__Exercises to complete__:
**a.** Answer these questions about the floating point article below, one line each:
(i) Which binary number represents decimal 5?
(ii) In the 8-bit fixed point example, how many bits are dedicated to the fractional part?
(iii) Which fraction does the side note use to show that the decimal system has the same problem?
**b.** From the floating point article below, reproduce word for word the part that opens with the words containing "Before learning about" and closes with "a quick refresher.".

Floating Point Numbers are Great

28/04/2025 10 min read See markdown

IEEE 754 makes so much sense.

Introduction

Before learning about floating point representation, we should review how integers are stored in the binary format. You probably know about the binary system and all that good stuff, but here is a quick refresher.

The rightmost bit starts with 1, then each bit has a value of 2, 4, 8, etc. This is the same as the decimal system which goes like 1, 10, 100, etc. but in base 2:

| 128 | 64 | 32 | 16 | 8 | 4 | 2 | 1 |

For example, the number 5 in decimal is represented by the binary number 101, because $5 = 4 + 1 = 1(2^2) + 0(2^1) + 1(2^0)$

| 8 | 4 | 2 | 1 |
|---|---|---|---|
| 0 | 1 | 0 | 1 | = 1*4 + 1*1 = 5

Fixed Point Numbers

We can extend the idea of how we represent integers to represent fractional numbers as well. Fixed point numbers are one way of doing this. After the decimal point, we continue dividing by 2 like $1/2$ , $1/4$ , $1/8$ , etc.

For example, we can have an 8 bit fixed point number, with 4 bits dedicated to the fractional part like this:

| 8 | 4 | 2 | 1 | . | 1/2 | 1/4 | 1/8 | 1/16 |

A number like 6.75 can be represented as $0110.1100$ in this case:

| 8 | 4 | 2 | 1 | . | 1/2 | 1/4 | 1/8 | 1/16 |
|---|---|---|---|   |-----|-----|-----|------|
| 0 | 1 | 1 | 0 | . |  1  |  1  |  0  |  0   | = 4 + 2 + 0.5 + 0.25 = 6.75

Side Note

You might also notice that some numbers can’t be represented exactly. This isn’t just a limitation of binary system. This problem is present in all number systems when we have a limited number of bits.

Even our decimal system has this problem. Try to write the fraction $\frac{1}{3}$ in the decimal system. You’ll get $0.333333 \dots$ . We can never exactly write this value unless we go on forever.

__Record extracts__:
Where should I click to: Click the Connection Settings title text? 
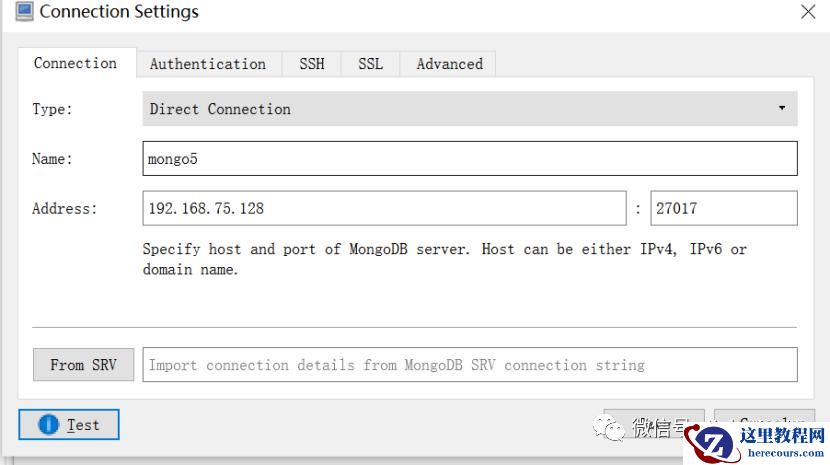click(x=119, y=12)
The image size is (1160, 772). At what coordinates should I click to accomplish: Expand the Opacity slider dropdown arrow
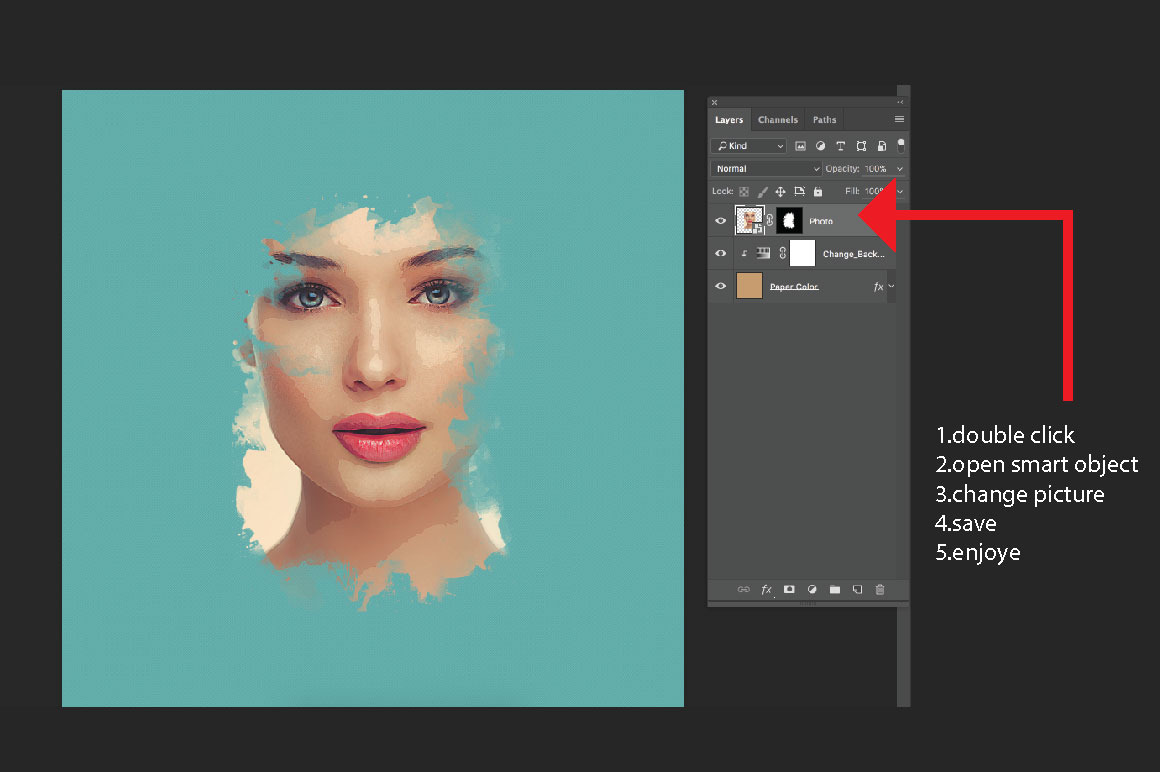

==

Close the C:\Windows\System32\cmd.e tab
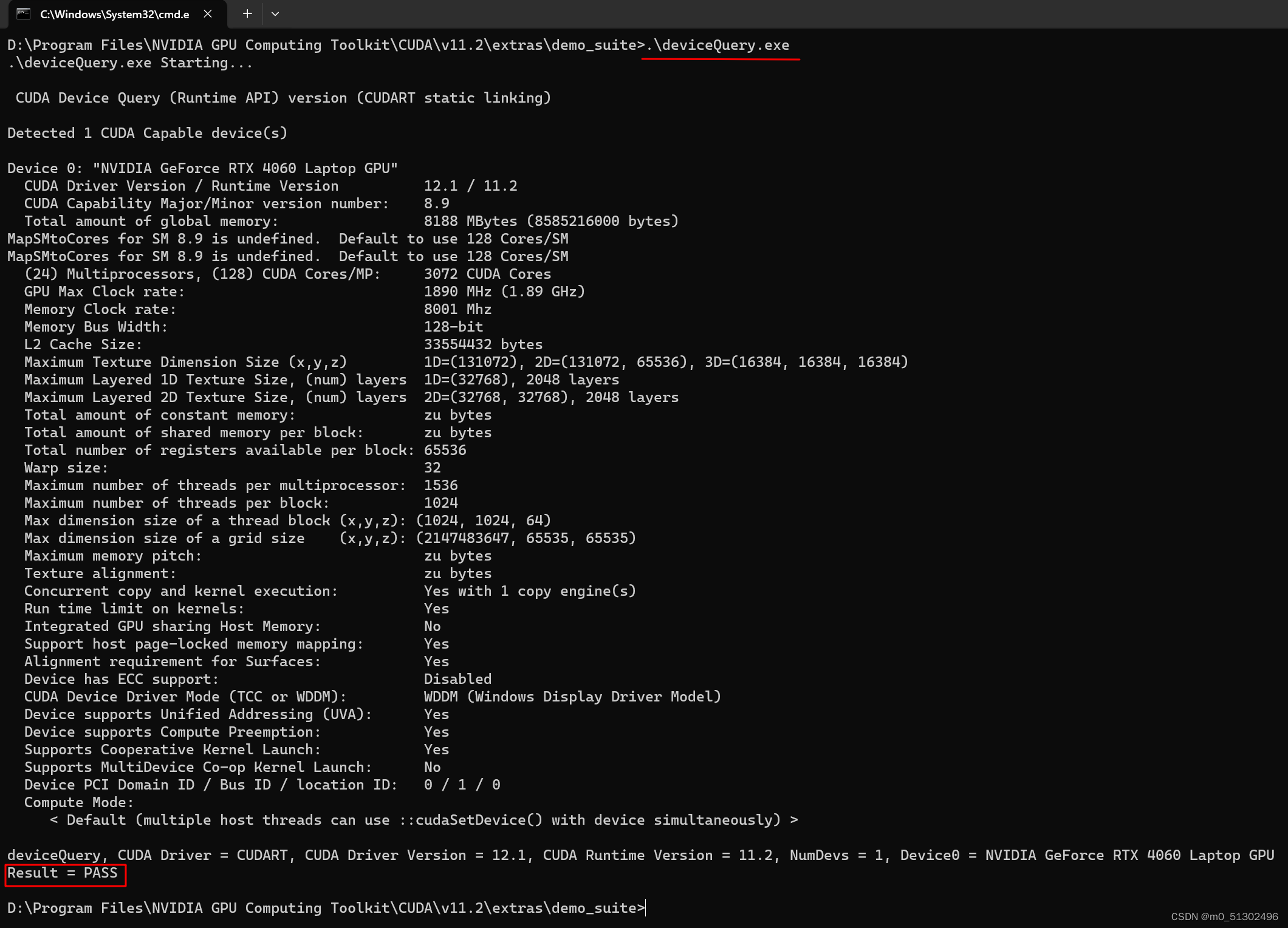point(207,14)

---

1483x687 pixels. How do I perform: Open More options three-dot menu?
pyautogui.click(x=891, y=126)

__List of solutions__:
**a.**
(i) 101
(ii) 4
(iii) 1/3

**b.**
Before learning about floating point representation, we should review how integers are stored in the binary format. You probably know about the binary system and all that good stuff, but here is a quick refresher.